ERNIE-4.5-VL-28B-A3B is a large-scale vision-language model crafted to understand and reason across both text and images. With 28 billion total parameters and 3 billion activated per token, it combines high efficiency with strong multimodal capabilities.
What sets it apart is its thoughtful mixture-of-experts design. By routing inputs through specialized pathways for text and vision, the model delivers accurate, context-aware responses — whether you’re analyzing an image, generating descriptions, or solving reasoning tasks that require both visual and textual understanding.
Optimized during post-training using techniques like RLVR (Reinforcement Learning with Verifiable Rewards), this model offers two modes: thinking and non-thinking. You can control how deeply the model reasons based on the task — from lightweight visual description to detailed interpretation.
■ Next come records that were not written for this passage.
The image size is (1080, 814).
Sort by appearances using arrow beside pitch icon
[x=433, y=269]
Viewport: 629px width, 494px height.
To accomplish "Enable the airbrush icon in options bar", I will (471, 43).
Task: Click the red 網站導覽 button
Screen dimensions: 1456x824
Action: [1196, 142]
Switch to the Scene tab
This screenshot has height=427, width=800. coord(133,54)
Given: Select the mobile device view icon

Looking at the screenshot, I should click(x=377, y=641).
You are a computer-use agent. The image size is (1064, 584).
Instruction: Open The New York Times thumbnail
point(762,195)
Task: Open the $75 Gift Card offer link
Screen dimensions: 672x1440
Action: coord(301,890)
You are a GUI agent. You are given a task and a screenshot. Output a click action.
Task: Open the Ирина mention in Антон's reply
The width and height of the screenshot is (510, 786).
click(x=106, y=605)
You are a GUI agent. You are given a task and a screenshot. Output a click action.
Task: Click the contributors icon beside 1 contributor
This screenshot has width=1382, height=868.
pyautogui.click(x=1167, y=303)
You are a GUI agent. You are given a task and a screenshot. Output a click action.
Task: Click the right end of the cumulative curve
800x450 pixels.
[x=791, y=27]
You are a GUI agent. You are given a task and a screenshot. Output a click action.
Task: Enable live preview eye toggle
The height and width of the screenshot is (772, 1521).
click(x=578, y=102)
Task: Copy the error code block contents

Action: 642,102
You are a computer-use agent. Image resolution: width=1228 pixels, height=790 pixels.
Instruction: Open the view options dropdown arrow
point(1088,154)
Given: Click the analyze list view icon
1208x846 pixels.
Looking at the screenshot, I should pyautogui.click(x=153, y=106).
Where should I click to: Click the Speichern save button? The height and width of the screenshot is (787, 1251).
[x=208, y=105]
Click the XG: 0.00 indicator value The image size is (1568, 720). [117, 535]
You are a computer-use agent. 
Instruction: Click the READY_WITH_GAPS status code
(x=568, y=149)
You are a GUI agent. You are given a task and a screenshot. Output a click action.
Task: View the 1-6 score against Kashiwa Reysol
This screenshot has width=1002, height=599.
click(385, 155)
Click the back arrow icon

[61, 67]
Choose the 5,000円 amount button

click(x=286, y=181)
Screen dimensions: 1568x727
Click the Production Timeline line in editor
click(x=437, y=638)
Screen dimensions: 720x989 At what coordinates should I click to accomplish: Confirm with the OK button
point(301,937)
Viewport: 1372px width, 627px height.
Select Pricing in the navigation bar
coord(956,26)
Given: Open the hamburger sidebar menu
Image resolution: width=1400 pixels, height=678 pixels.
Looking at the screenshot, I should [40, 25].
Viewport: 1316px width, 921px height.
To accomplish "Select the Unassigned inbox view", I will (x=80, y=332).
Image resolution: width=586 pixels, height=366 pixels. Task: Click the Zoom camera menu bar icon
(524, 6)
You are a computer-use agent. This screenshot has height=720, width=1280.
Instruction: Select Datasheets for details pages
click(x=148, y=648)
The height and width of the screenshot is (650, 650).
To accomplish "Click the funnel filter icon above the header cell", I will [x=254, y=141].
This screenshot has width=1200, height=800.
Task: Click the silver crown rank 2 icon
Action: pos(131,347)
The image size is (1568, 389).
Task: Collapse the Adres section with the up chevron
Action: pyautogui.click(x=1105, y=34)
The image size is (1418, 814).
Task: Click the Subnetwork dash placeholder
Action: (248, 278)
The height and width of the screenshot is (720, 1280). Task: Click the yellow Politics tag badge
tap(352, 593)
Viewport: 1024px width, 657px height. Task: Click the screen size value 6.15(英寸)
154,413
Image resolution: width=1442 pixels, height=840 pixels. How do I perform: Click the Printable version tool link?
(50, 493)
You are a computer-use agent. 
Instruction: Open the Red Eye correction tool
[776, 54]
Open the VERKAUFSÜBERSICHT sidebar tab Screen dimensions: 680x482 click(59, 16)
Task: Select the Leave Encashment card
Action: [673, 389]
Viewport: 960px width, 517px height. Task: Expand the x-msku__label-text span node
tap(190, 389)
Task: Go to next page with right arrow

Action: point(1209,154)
It runs best on high-end GPUs and is deployable via FastDeploy or Jupyter environments.
Model Overview
ERNIE-4.5-VL-28B-A3B is a multimodal MoE Chat model, with 28B total parameters and 3B activated parameters for each token. The following are the model configuration details:
Key | Value |
---|
Modality | Text & Vision |
Training Stage | Posttraining |
Params(Total / Activated) | 28B / 3B |
Layers | 28 |
Heads(Q/KV) | 20 / 4 |
Text Experts(Total / Activated) | 64 / 6 |
Vision Experts(Total / Activated) | 64 / 6 |
Shared Experts | 2 |
Context Length | 131072 |
Recommended GPU Configuration Table for ERNIE-4.5-VL-28B-A3B
GPU Model | GPU Memory (GB) | vCPUs | RAM (GB) | Precision | Use Case |
---|
H100 80GB | 80 | 128 | 256 | FP8 / INT4 | Full-scale multimodal reasoning |
A100 80GB | 80 | 96 | 192 | BF16 / FP16 | Image-text generation + reasoning |
A100 40GB x2 | 80 (total) | 96 | 192 | FP16 | Efficient 2-GPU multimodal workloads |
RTX A6000 | 48 | 48 | 96 | FP16 | Lightweight vision-language inference |
H100 x4 | 320 (total) | 128 | 512 | INT4 / Quant | High-speed batch inference and scaling |
Resources
Link: https://huggingface.co/baidu/ERNIE-4.5-VL-28B-A3B-PT
Step-by-Step Process to Install ERNIE-4.5-VL-28B-A3B-PT Locally
For the purpose of this tutorial, we will use a GPU-powered Virtual Machine offered by NodeShift; however, you can replicate the same steps with any other cloud provider of your choice. NodeShift provides the most affordable Virtual Machines at a scale that meets GDPR, SOC2, and ISO27001 requirements.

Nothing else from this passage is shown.